Exercise brief ▸ Format the data from the line containing "The height and width of the screenshot is (669, 800)." through the final line as a JSON list of strings, with one string per line and blank lines omitted.

Material ▸
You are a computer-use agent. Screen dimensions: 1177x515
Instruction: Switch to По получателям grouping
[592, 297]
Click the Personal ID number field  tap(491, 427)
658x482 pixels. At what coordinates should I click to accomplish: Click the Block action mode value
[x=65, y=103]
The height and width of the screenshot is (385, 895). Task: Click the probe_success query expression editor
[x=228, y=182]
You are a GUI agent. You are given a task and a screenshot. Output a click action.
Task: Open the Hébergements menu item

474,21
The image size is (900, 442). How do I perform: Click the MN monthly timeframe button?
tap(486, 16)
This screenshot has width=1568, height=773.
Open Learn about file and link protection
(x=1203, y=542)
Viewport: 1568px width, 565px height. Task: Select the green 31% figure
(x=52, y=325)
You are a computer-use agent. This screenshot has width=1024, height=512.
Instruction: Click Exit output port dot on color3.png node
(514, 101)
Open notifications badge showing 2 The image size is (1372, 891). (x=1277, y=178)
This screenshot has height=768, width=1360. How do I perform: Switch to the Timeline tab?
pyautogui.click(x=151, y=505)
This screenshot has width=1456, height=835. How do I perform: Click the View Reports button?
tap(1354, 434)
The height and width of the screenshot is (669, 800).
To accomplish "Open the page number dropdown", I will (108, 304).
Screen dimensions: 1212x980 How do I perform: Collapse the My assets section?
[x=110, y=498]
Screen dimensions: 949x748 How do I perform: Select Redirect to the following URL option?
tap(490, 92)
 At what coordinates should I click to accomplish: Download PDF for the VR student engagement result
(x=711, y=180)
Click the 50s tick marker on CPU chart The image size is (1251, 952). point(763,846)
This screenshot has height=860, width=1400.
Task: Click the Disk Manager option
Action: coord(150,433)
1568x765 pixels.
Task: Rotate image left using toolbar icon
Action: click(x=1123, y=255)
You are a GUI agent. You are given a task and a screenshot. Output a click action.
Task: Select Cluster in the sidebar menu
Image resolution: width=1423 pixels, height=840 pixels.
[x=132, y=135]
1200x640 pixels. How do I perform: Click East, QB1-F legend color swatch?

Task response ▸
[
  "The height and width of the screenshot is (669, 800).",
  "To accomplish \"Open the page number dropdown\", I will (108, 304).",
  "Screen dimensions: 1212x980 How do I perform: Collapse the My assets section?",
  "[x=110, y=498]",
  "Screen dimensions: 949x748 How do I perform: Select Redirect to the following URL option?",
  "tap(490, 92)",
  " At what coordinates should I click to accomplish: Download PDF for the VR student engagement result",
  "(x=711, y=180)",
  "Click the 50s tick marker on CPU chart The image size is (1251, 952). point(763,846)",
  "This screenshot has height=860, width=1400.",
  "Task: Click the Disk Manager option",
  "Action: coord(150,433)",
  "1568x765 pixels.",
  "Task: Rotate image left using toolbar icon",
  "Action: click(x=1123, y=255)",
  "You are a GUI agent. You are given a task and a screenshot. Output a click action.",
  "Task: Select Cluster in the sidebar menu",
  "Image resolution: width=1423 pixels, height=840 pixels.",
  "[x=132, y=135]",
  "1200x640 pixels. How do I perform: Click East, QB1-F legend color swatch?"
]